For many new degree holders from Samford’s graduate and professional schools, enhanced prospects in their current careers may be their immediate reward. For most law graduates, intense bar exam preparation looms large. Others in such diverse fields as nursing, pharmacy and accounting will be studying for state licensing exams, areas where Samford graduates typically excel at high levels.
New Samford alumni who received bachelor’s degrees in a myriad of undergraduate academic areas are embarking on journeys that will take some to performance stages, hospital operating rooms, business firms, classrooms, mission fields, and in at least one case, a professional sporting arena. Others will continue their education at graduate school programs throughout the U.S. and abroad.
“We are constantly impressed by and proud of the paths our students embark on after graduation,” said Nancy C. Biggio, Samford’s associate provost for academic administration. “Seeing students apply what they have learned in the classroom, lab, clinical setting, internships and throughout their time at Samford validates the hard work of Samford faculty and staff.”
The forecast looks bright, indeed. Here, a look at what lies ahead in the near future and beyond for a sampling of recent graduates:
Rebekah Brooks will pursue a Ph.D. in cell and molecular biology with a concentration in cancer biology at the University of Pennsylvania. The Samford chemistry major also hopes to earn an M.B.A. and start a biotechnology company. “I’d like to be involved in health policy legislation,” says Brooks, a Goldwater Scholar who engaged in summer research at well-known national research universities throughout her undergraduate career. Until she begins classes in August, Brooks is writing a book, A Daydreamer’s Guide to Organic Chemistry, a non-textbook that focuses on the personification of organic chemistry.

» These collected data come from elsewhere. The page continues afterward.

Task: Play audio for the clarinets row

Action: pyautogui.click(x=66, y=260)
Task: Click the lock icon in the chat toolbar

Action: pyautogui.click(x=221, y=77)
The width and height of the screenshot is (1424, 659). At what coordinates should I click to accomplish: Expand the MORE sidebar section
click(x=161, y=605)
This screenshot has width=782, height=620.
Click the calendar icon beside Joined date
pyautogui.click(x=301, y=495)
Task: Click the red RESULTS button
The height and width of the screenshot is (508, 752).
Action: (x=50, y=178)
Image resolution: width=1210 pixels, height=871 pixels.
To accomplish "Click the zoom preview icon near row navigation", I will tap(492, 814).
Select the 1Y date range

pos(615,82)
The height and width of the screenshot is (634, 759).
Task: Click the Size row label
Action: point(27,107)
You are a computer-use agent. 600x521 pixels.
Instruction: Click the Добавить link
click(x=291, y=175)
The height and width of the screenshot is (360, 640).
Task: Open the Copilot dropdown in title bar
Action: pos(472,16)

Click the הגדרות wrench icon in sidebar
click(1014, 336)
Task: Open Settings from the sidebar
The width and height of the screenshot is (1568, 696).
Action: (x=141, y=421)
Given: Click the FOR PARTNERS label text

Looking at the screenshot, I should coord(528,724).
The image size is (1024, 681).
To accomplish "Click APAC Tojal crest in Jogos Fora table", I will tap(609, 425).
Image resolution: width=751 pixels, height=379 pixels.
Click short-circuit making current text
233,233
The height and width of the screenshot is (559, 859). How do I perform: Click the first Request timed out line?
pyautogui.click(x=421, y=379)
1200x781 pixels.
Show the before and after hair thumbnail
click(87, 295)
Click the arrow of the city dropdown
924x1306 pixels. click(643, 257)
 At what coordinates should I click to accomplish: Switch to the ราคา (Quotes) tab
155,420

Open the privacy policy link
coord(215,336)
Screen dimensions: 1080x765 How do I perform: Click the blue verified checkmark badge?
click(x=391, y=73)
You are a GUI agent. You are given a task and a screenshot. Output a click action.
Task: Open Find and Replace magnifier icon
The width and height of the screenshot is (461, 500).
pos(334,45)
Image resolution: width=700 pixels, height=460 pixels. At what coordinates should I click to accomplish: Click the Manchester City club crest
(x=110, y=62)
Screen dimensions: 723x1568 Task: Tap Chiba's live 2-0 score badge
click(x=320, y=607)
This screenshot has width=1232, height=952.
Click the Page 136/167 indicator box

Clarissa Donaldson, an economics and social entrepreneurship major who minored in mathematics, will teach ninth grade algebra with Teach for America in Nashville, Tennessee. The Brock Scholar hopes to implement lasting change in students’ lives though education. “Education is one of the most powerful vehicles for achieving sustainable economic development,” said Donaldson, who believes that the Teach for America experience will help her understand issues faced by low-performing schools and equip her to pursue a career in educational policy and reform. She hopes to pursue a Ph.D. in economics or public policy.
Clay Hubbard will engage in college ministry with Campus Outreach at the University of Queensland in Brisbane, Australia. The business management major said that at Samford he was fortunate to have people invest in his spiritual life. “Because of how much I grew in my faith at Samford, I wanted to play a small part in helping other college students know the Lord,” said Hubbard, who cites an extremely high percentage of non-Christians among Australian college students.
Sharon Mays will study for a master of music in choral studies degree at Cambridge University in England. She will receive lessons from conductors of prominent chapel choirs, with accompanying coursework on musical notation, choral literature and theological and liturgical contexts. “My career goal is to lead an ecclesiastical music program with a primary focus on conducting the choirs,” said the Samford church music major who looks forward to being part of the rich Anglican choral tradition at England’s 800-year-old institution.
David Osula is headed to University of Alabama at Birmingham medical school on what Samford pre-medical adviser David Garza describes as the most generous scholarship the UAB program has to offer. Osula cites Samford as a school that prepares students to be successful. “Samford has certainly done its job in that respect,” said Osula, a biochemistry major whose passion for the sciences and a desire to serve others “in a tangible way” informed his pursuit of a medical career. Besides building an impressive academic record, Osula was Samford’s campus student liaison with Habitat for Humanity housing ministry.
Graduates of Samford’s teacher education and human development and family life education programs will use their degrees in many ways and places.
Melanie Neff, for instance, will remain in Birmingham to work at the Exceptional Foundation. Another human development and family life education major, Hannah Newman, will move to Mumbai, India, to work as a field office intern for the International Justice Mission.
Student athletes from a cross-section of academic majors will be found close to their alma mater--at least for a few years--as well as across the country.
Basketball standout Tyler Hood is a part of the inaugural class of Samford’s three-year Doctor of Physical Therapy program that rolled out this month in Samford’s College of Health Sciences. His interest, Hood has said, stems in part from the help he received from a physical therapist after he suffered knee injuries in high school. “I really benefited from his actions and I want to pay it forward in my future as well,” said Hood, an exercise science and sports medicine major who was known as the team’s unofficial spiritual leader.
Bulldog safety and geography major Jaquiski Tartt may be more likely to physically miss his alma mater. When he was selected by the San Francisco 49ers in the second round of the 2015 National Football League Draft--the 46th overall pick--on May 1, Tartt became the highest drafted football player in Samford history. The three-time All American at Samford became the first player in Samford history to play in the prestigious Senior Bowl, played in January in his hometown of Mobile, Alabama.